Chief Charles E. Pearce Jr. Pearce is pictured at the rearof… (Peter Hermann, BALTIMORE…)
MCCOOLE, Md. — — In rural hamlets, the volunteer fire station often doubles as the town square, community center and bingo parlor, where pancake breakfasts and spaghetti dinners bring everyone together at the same folding tables.
That used to happen here, in this tiny unincorporated community in Western Maryland, where the closest town with a paid police force is across the north branch of the Potomac River and railroad tracks in West Virginia. But the thrice-weekly games of bingo are down to just Sundays, with only a handful of diehards and old-timers attending.
The volunteer fire company established in 1938 is broke, and lenders filed a lawsuit last week seeking to seize everything, from the brick and mortar stationhouse and the adjacent hall, to the fire trucks, hose, nozzles and gloves.
If successful, Marquette Bank of Cook County, Ill. could own the McCoole Fire and Rescue Department of Allegany County.
The federal court action is the culmination of a long-simmering, small-town dispute over how the fire company is run and how it came to the brink of financial ruin, defaulting in September on quarterly $13,000 payments on a $624,000 loan.
"It's sad, it really is, but I'm not surprised," said 74-year-old William Ambrose, whose father was among those who founded the volunteer company seven decades ago and ran it for years on what he called "bare bones." He said the current chief "destroyed this place" by buying expensive fire engines and equipment he couldn't afford.
The chief is Charles E. Pearce Jr., a longtime community resident and volunteer who gave up his career fire job in Fairfax County, Va., and said he risked his family's nest egg, to head his hometown fire company. He said he's poured profits from his Hamburger Haven restaurant into the fire house, and has a lien on his own home to keep money flowing.
"Everybody is struggling," Pearce said, noting the sour economy during a tour of the fire house.
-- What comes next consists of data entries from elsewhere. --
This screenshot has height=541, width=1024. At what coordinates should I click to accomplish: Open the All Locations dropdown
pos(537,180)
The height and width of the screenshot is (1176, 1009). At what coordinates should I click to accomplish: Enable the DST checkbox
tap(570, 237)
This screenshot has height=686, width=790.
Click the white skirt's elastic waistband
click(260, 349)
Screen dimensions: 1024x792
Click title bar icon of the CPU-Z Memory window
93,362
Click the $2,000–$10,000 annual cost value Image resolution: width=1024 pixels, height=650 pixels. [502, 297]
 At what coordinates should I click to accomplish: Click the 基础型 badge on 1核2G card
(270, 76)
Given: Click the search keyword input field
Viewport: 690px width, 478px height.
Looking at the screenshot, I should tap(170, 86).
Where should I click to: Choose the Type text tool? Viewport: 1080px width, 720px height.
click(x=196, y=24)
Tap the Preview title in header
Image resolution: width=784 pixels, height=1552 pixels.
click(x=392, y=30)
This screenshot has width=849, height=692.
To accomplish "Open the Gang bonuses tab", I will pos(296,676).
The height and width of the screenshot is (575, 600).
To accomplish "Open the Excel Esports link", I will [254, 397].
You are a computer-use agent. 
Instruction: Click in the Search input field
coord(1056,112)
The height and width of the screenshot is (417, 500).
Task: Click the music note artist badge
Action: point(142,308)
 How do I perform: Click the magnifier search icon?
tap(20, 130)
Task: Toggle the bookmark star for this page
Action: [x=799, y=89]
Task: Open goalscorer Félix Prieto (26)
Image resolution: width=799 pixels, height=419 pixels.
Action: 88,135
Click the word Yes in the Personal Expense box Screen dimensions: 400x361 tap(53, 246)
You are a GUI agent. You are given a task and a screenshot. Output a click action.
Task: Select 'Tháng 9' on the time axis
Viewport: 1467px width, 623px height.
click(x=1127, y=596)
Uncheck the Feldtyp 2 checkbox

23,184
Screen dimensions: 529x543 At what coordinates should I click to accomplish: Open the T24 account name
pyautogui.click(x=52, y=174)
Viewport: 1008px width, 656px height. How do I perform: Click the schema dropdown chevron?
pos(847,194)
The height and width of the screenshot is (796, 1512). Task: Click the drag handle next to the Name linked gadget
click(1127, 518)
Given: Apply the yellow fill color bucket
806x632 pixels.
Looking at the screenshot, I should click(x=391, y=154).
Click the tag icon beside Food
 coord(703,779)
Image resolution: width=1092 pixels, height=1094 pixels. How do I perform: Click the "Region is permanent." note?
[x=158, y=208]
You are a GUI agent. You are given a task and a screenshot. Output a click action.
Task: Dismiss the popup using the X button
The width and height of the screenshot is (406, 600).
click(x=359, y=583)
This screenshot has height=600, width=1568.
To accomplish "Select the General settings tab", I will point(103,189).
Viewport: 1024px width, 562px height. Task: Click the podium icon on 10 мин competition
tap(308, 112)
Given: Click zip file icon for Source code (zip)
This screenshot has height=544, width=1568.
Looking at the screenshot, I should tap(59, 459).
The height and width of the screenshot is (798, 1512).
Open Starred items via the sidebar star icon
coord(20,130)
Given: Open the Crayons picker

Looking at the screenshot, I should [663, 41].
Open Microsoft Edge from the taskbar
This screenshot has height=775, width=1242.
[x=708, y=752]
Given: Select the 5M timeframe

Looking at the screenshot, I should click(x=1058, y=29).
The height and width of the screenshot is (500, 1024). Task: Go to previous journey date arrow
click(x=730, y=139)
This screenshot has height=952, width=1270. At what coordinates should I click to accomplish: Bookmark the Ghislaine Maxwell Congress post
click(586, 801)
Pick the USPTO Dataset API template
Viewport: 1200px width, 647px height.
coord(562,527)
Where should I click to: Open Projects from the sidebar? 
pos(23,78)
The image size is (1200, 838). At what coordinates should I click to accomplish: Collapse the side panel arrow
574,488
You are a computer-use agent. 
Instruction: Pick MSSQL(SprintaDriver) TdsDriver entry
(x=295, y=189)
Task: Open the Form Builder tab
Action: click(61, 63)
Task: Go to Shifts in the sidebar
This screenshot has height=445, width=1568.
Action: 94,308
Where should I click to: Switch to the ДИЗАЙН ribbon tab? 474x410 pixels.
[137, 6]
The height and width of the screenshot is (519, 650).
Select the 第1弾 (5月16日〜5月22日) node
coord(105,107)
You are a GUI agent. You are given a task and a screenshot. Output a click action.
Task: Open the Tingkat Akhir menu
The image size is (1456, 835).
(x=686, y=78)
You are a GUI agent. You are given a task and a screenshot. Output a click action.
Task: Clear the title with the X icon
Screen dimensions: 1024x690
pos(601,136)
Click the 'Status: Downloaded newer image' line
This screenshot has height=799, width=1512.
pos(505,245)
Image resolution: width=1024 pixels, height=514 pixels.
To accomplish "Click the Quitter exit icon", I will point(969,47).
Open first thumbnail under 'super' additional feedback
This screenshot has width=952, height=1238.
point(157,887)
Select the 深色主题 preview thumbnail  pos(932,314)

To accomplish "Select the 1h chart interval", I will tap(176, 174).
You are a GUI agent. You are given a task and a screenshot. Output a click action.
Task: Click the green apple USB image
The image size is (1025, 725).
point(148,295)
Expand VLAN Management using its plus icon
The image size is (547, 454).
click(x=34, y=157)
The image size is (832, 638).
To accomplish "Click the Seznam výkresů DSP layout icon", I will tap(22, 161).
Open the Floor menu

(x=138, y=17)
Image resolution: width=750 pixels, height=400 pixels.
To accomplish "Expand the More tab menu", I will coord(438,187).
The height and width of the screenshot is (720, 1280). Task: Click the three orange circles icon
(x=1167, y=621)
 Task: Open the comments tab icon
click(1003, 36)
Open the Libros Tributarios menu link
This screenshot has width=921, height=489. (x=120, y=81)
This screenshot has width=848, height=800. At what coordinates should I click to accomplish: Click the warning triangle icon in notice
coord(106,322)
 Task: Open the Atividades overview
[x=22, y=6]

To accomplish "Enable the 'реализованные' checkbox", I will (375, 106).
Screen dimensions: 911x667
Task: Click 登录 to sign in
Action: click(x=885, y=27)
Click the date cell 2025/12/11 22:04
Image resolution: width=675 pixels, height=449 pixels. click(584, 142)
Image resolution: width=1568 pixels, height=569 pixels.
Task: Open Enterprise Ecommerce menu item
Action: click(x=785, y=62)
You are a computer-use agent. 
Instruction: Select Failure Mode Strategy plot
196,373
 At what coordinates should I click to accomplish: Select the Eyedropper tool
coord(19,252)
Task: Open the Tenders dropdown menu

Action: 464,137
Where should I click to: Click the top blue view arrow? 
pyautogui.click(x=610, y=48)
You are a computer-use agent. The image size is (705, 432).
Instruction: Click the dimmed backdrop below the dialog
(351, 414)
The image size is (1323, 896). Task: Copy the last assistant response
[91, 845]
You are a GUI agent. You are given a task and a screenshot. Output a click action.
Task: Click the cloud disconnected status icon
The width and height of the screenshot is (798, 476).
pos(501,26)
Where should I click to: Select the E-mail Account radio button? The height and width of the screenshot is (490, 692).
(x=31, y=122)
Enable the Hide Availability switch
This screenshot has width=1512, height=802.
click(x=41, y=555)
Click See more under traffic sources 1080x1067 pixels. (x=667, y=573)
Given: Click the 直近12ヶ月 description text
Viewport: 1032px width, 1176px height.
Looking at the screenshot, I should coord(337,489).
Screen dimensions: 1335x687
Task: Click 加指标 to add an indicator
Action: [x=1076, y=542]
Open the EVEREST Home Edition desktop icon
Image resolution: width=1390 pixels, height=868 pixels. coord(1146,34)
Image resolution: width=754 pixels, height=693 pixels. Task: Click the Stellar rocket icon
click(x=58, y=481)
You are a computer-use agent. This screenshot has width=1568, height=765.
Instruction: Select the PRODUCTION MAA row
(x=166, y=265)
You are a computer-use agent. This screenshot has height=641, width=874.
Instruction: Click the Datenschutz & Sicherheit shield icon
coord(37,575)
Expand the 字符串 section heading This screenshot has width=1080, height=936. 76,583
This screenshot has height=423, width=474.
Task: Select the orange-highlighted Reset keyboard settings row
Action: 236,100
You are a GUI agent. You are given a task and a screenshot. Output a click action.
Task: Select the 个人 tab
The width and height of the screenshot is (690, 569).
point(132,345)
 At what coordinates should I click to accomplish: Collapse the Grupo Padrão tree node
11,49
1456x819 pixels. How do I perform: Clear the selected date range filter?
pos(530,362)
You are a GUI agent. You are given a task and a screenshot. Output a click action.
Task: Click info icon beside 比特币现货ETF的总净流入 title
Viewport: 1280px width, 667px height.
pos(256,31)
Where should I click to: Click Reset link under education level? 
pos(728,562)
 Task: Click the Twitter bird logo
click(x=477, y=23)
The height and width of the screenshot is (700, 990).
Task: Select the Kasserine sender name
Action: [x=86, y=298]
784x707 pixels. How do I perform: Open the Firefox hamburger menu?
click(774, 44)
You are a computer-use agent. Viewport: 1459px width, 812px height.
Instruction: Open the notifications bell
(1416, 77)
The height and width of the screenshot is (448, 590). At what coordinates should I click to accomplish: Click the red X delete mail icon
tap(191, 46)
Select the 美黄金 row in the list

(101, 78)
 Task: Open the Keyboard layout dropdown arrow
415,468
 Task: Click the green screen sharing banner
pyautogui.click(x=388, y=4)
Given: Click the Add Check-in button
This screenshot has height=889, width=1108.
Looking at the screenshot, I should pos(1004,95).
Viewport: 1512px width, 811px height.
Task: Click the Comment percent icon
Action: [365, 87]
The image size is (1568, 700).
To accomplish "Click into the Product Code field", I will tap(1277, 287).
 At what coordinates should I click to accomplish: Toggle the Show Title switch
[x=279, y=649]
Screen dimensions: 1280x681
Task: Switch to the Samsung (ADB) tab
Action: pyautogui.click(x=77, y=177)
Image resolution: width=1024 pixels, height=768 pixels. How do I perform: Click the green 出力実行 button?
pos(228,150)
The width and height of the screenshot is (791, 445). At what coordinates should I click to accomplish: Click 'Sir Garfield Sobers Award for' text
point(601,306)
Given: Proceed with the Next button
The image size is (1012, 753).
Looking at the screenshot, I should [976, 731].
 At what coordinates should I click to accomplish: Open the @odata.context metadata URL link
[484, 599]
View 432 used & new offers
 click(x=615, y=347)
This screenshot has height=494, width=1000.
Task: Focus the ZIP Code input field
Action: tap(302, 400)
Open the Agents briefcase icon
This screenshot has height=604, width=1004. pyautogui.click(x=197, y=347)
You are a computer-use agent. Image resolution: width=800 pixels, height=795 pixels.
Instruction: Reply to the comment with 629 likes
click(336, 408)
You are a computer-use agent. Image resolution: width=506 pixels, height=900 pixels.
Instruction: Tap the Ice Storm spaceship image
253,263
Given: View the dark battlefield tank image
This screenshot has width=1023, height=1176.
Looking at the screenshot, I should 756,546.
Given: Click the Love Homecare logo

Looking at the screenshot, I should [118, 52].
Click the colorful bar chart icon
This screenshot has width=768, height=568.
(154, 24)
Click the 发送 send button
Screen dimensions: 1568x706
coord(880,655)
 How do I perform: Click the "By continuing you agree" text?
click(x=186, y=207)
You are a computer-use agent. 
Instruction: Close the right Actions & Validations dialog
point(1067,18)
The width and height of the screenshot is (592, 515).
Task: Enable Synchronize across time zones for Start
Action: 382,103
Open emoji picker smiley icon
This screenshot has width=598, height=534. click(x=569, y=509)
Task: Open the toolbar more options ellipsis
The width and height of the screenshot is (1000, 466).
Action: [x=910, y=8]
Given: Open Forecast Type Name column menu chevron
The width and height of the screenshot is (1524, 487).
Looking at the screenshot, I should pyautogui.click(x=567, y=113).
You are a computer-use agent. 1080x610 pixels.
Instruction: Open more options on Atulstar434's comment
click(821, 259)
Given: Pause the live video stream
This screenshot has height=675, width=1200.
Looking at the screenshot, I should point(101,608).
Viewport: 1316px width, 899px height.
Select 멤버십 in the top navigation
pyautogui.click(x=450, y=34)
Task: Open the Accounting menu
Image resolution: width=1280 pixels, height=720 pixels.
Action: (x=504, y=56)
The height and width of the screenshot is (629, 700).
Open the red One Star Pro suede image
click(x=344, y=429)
He pointed out aging equipment and a hole in the roof — "we don't have the money to fix it." The chief shows a year-by-year tally of bingo proceeds, which plummeted from $270,000 in 2000 to $121,000 in 2010, the result of more than 100 people playing three times a week trickling down to 30 people playing once a week.
"I can't mismanage money I don't have," Pearce said.
Few in town think that the bank will actually seize the fire station and everything in it — the chief said he thinks the suit is a tactical maneuver to restructure and transfer the loan to a local bank. They do worry about getting help for fires and accidents — the nearest station is five miles away, the next is 15 miles away; McCoole's volunteers have answered 113 ambulance calls and 85 fire calls so far this year.
Residents also worry about losing a community anchor that draws together people scattered along rural back roads and Route 135, sort of a high-speed main street. McCoole's only school closed years ago; there are two diners, two gas stations, a smattering of churches and a VFW hall.
"That's it," said 72-year-old Ronald Welch, who has run the Gift Buggy gift shop across the street from the fire station for the past quarter-century, and where baseball caps with the words "Fire Department" are big sellers. He recalls years ago when bingo night meant traffic jams on Route 220.
"It's hard to imagine this place without the fire station," said Welch, who wants to retire and has a for-sale sign up on his shop. "I always assumed they were one of the most profitable ones around. They always have such nice equipment."
There are more than 370 volunteer fire companies in Maryland, and 23 in Allegany County. In some rural counties and even in some counties considered to be Baltimore suburbs, such as Harford County, they're the only fire protection available. In other places, such as Anne Arundel, volunteers and career firefighters work side-by-side.
Many volunteer companies are subsidized by county government and get state and federal grants. But a large part of their annual budgets come from fundraisers — from bingo nights to full-scale carnivals, bull roasts and direct-mail pleas for money.
While the image of fundraisers might be firefighters standing at corners trying to fill boots with coins, or selling raffle tickets, the money is hardly chump change. The Odenton Volunteer Fire Company, for example, takes in about $100,000 a year in donations, and the Bel Air Volunteer Fire Company reported $4.7 million in assets in 2009.
The president of the Odenton company, Jimmie Allen, said it's been tough to raise money in recent years, but he also said that the communities the company serves in Anne Arundel County are expanding and that money is still coming in. They're planning a golf tournament this summer.